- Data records
++++++++++
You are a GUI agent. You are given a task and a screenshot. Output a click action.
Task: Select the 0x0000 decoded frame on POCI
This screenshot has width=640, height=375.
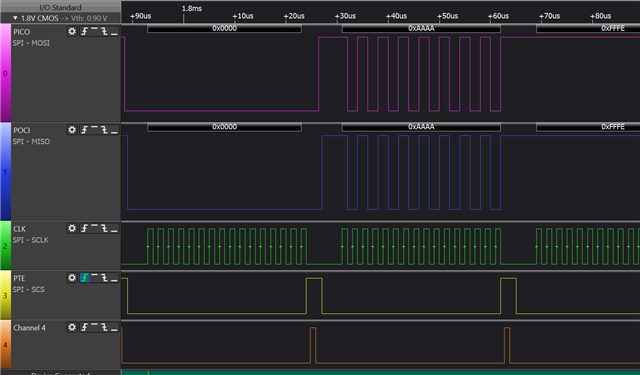coord(224,127)
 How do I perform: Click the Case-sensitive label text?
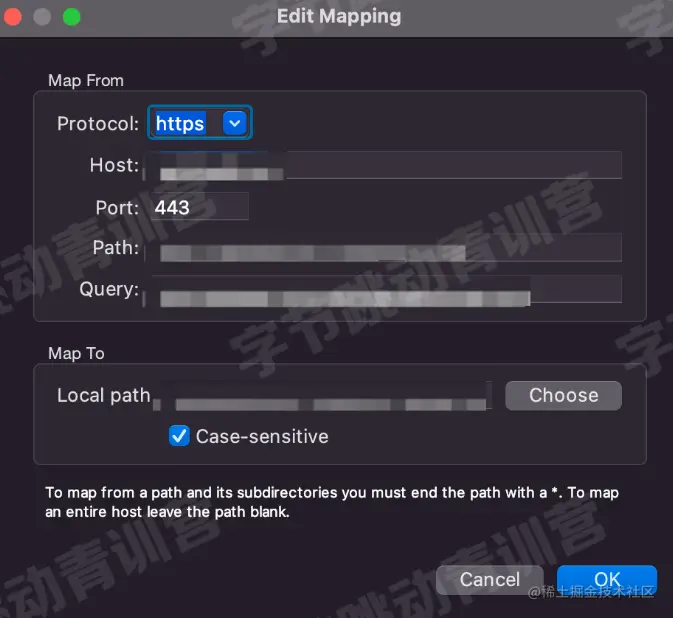click(x=262, y=436)

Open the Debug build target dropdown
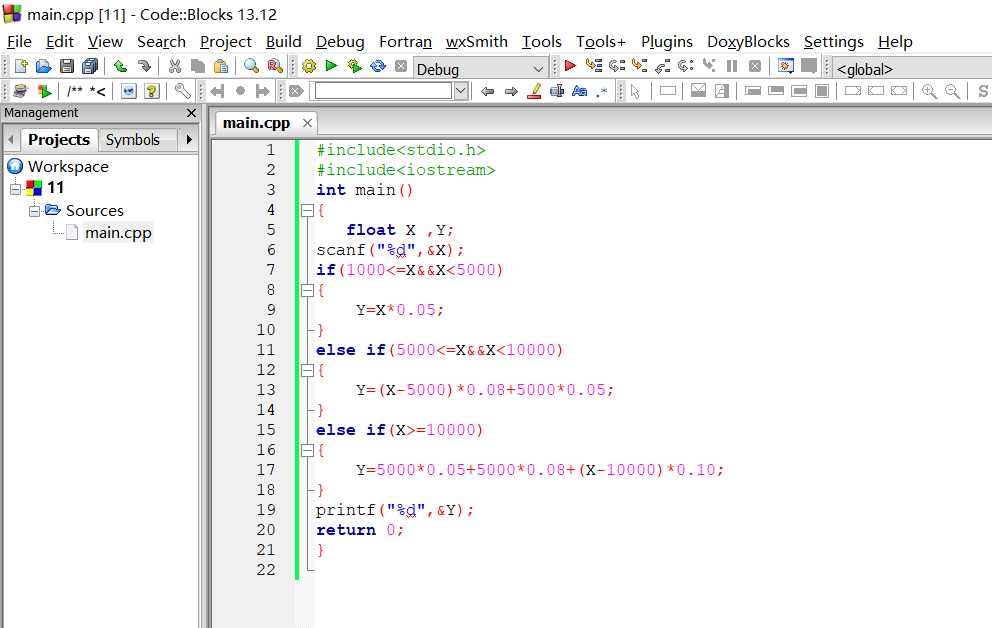(x=539, y=69)
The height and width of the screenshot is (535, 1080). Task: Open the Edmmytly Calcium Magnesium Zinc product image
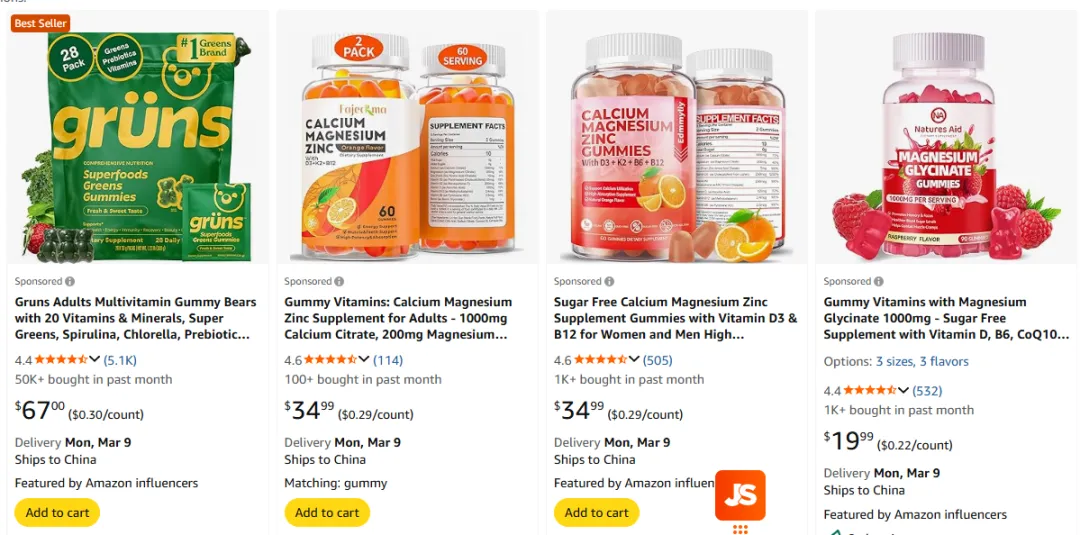(x=676, y=138)
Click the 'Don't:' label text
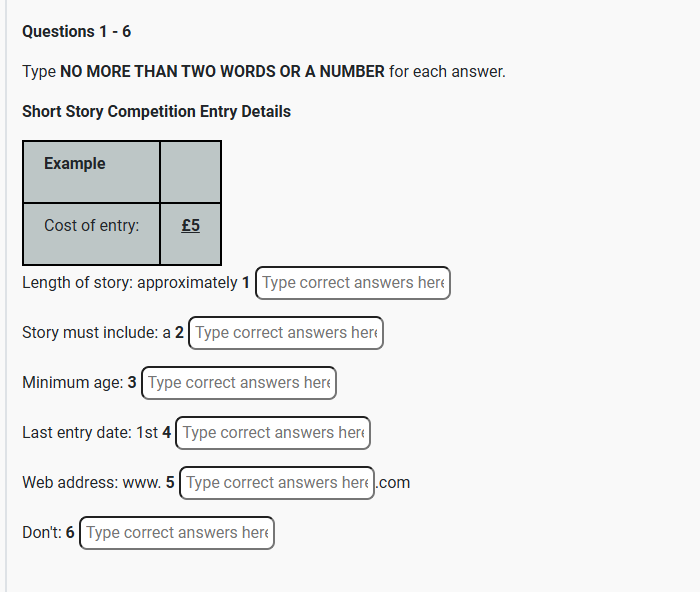The height and width of the screenshot is (592, 700). coord(42,533)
++++++++++
Pictures are not part of the copy. Output only the lines from the one with "Open the Debug build target dropdown" through the final line of the records, exactly as given.

Open the Debug build target dropdown
(x=539, y=69)
The height and width of the screenshot is (535, 1080). Task: Open the Edmmytly Calcium Magnesium Zinc product image
(x=676, y=138)
Click the 'Don't:' label text
The height and width of the screenshot is (592, 700). coord(42,533)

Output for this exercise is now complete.